With lenders increasingly reluctant to bankroll less-than-stable companies, financial experts are braced for more companies to teeter toward bankruptcy.

"What you've seen so far is nothing in terms of what is coming," says Martin Zohn, bankruptcy expert at law firm Proskauer Rose.

Already this year, 13 publicly traded companies with assets of $7.7 billion have filed for bankruptcy protection, says Kerry Mastroianni of BankruptcyData.com. That's the largest dollar value of bankruptcies since the record $64.9 billion at this point in 2002, Mastroianni says.

Bankruptcies are on the rise, and are expected to pick up pace this year because shakier companies face:

Disruption in the bond market. Companies that need cash are having a tough time borrowing, says Stephen Carter, a credit analyst at Thomson Financial.
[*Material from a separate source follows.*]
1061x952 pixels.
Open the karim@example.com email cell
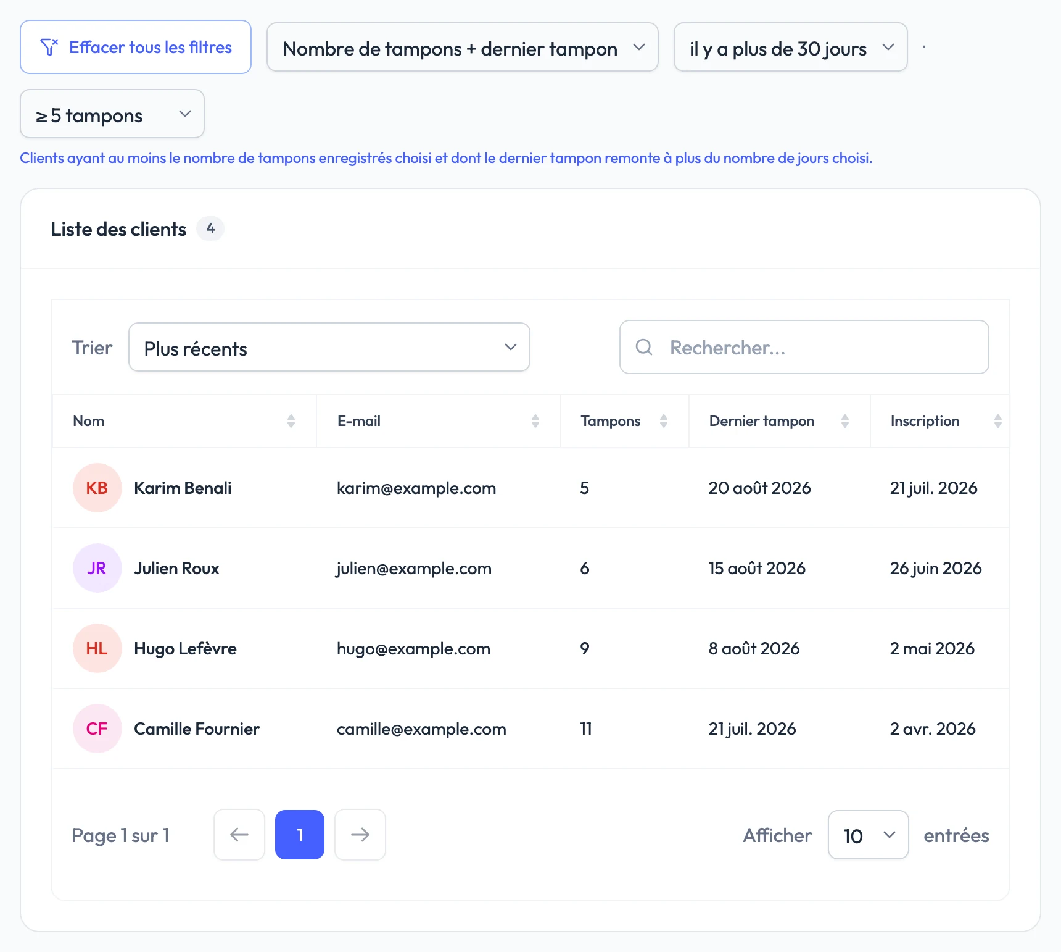click(416, 488)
Speculative companies that tap the so-called junk-bond market have raised just $1.6 billion in six offerings in the first quarter, Thomson says. At this time last year, riskier companies had easily raised $38.5 billion from 84 offerings.
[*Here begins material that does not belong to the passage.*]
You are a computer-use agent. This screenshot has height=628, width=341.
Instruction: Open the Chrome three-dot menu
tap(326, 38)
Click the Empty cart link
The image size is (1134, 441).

Rising cost for borrowed money. Concern riskier companies will struggle to pay debts has driven the average interest rate paid by speculative companies to 11%, says Diane Vazza, bond analyst at Standard & Poor's. That's up from 7.8% a year ago and about 7 percentage points higher than the rate on 10-year Treasury notes. That can be a big problem when companies must refinance cheaper debt that has come due.

Investors have good reason to be nervous. S&P is now expecting 4.6% of speculative companies to default on their debts, Vazza says, vs. a 1.1% default rate last year and a long-term average of 4.4%.